4. The wireless data transmission method for airborne display devices according to claim 3, characterized in that, The calculation process for the secure transmission quota is as follows: The rated maximum net throughput is multiplied by the cosine of the roll angle and the cosine of the pitch angle, respectively, to describe the directional loss and energy shift caused by the aircraft attitude. By further combining the ratio of relative radial velocity to electromagnetic wave propagation speed, a Doppler frequency shift correction factor is introduced for product operation to obtain the final safe transmission quota.

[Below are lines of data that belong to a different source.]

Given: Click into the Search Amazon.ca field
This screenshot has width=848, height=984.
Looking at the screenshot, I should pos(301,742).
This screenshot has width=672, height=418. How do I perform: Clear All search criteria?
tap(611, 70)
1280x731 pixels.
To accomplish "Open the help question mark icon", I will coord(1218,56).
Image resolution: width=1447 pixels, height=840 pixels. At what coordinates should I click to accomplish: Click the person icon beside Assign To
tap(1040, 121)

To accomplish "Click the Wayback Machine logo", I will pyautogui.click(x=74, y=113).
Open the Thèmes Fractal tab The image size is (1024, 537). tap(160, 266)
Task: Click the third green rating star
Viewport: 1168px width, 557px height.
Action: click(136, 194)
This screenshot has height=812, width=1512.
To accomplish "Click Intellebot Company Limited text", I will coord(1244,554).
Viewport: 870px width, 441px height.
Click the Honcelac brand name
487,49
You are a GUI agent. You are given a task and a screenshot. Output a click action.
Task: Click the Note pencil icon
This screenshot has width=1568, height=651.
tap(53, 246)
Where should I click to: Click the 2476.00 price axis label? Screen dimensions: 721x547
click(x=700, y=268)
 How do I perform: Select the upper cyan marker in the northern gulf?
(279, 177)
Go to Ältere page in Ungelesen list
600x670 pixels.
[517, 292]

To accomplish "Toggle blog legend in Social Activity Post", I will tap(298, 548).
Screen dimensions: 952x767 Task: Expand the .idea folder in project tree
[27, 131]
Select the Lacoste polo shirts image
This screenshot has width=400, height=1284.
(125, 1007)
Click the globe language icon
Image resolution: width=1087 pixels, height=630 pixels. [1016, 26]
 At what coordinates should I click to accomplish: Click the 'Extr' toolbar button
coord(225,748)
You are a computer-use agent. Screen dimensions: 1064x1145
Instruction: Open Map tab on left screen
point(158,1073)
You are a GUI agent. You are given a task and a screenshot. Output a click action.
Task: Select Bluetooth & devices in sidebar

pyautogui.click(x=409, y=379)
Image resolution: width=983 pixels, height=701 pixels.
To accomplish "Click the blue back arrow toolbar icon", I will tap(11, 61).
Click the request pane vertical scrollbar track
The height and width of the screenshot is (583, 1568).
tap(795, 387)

5. A wireless data transmission method for airborne display devices according to claim 2, characterized in that, In step S3, the bandwidth allocation weights of each spatially important slice layer are dynamically adjusted, specifically as follows: When the predicted secure transmission quota is lower than the first preset threshold and higher than the second preset threshold, the background space thinning logic is triggered to reduce the bandwidth allocation of the third priority layer in order to ensure the transmission bandwidth of the first and second priority layers. When the predicted secure transmission quota is lower than the second preset threshold, the system enters vector maintenance mode, stops transmission in the second and third priority layers, and concentrates all bandwidth resources in the first priority layer.

6. A wireless data transmission method for airborne display devices according to claim 5, characterized in that, The first preset threshold is 0.7 times the rated maximum net throughput, and the second preset threshold is 0.3 times the rated maximum net throughput.

7. A wireless data transmission system for airborne display devices, characterized in that, The wireless data transmission method for an airborne display device according to any one of claims 1 to 6 includes: The slicing module acquires airborne display data and divides the airborne display data into multiple spatial importance slice layers with different priorities based on the security relevance of the displayed content. The quota prediction module obtains the real-time spatial attitude parameters of the aircraft through airborne inertial navigation data and predicts the application layer's schedulable safe transmission quota by combining the rated parameters of the wireless communication hardware. The weighting adjustment module dynamically adjusts the bandwidth allocation weight of each spatial importance slice layer according to the ratio between the secure transmission quota and the preset threshold. The data transmission module encodes the airborne display data according to the adjusted bandwidth allocation weights and performs wireless transmission.